[Saved data entries]
· · ·

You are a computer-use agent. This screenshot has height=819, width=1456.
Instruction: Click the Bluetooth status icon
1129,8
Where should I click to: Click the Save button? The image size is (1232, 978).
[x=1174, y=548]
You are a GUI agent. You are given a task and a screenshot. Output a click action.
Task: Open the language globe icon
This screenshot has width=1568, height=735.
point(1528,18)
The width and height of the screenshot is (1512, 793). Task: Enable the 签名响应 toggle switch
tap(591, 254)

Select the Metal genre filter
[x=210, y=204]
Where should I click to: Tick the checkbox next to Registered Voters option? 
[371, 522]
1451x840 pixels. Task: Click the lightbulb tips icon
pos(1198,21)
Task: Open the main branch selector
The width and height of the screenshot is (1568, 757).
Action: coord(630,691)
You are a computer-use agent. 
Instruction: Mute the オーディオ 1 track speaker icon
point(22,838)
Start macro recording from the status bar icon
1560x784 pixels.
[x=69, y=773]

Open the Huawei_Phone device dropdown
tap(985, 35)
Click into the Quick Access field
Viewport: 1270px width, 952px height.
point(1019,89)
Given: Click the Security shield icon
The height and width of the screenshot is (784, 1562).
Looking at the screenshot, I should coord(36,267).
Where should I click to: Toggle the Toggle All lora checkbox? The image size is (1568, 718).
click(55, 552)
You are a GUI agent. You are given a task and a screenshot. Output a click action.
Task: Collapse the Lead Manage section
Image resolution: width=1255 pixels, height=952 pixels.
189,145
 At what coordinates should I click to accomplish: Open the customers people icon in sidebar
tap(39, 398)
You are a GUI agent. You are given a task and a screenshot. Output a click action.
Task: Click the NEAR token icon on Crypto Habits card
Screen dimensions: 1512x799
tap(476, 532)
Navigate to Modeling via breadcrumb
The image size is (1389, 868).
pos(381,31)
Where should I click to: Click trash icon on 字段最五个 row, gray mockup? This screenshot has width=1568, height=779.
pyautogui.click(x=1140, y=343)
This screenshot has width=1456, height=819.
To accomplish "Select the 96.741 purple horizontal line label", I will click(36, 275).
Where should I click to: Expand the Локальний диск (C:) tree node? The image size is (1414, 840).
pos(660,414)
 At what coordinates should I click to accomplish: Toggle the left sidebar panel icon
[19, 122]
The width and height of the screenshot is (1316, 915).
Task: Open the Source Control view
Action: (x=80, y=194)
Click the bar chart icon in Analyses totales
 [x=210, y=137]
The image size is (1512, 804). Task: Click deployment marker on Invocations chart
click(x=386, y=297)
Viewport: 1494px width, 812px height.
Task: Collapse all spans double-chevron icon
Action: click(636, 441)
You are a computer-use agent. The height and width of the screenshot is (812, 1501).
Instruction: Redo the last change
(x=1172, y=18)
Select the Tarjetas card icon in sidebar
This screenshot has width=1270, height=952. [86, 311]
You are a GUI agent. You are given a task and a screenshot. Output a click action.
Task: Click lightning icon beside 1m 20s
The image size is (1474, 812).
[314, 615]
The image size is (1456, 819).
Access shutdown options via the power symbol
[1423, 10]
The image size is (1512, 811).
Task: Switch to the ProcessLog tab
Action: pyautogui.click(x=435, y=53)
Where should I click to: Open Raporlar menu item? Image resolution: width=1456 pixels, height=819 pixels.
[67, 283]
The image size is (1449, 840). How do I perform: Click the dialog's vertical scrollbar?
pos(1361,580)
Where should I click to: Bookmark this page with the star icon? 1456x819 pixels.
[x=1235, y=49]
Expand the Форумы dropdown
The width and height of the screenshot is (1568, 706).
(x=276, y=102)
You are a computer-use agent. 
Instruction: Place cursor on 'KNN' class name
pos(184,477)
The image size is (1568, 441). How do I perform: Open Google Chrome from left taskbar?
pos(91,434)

· · ·

§ Task brief: Beginning with the line that contains "Instruction: Place cursor on 'KNN' class name", each line of the records above through the last one must be printed word for word.

§ Solved problem:
Instruction: Place cursor on 'KNN' class name
pos(184,477)
The image size is (1568, 441). How do I perform: Open Google Chrome from left taskbar?
pos(91,434)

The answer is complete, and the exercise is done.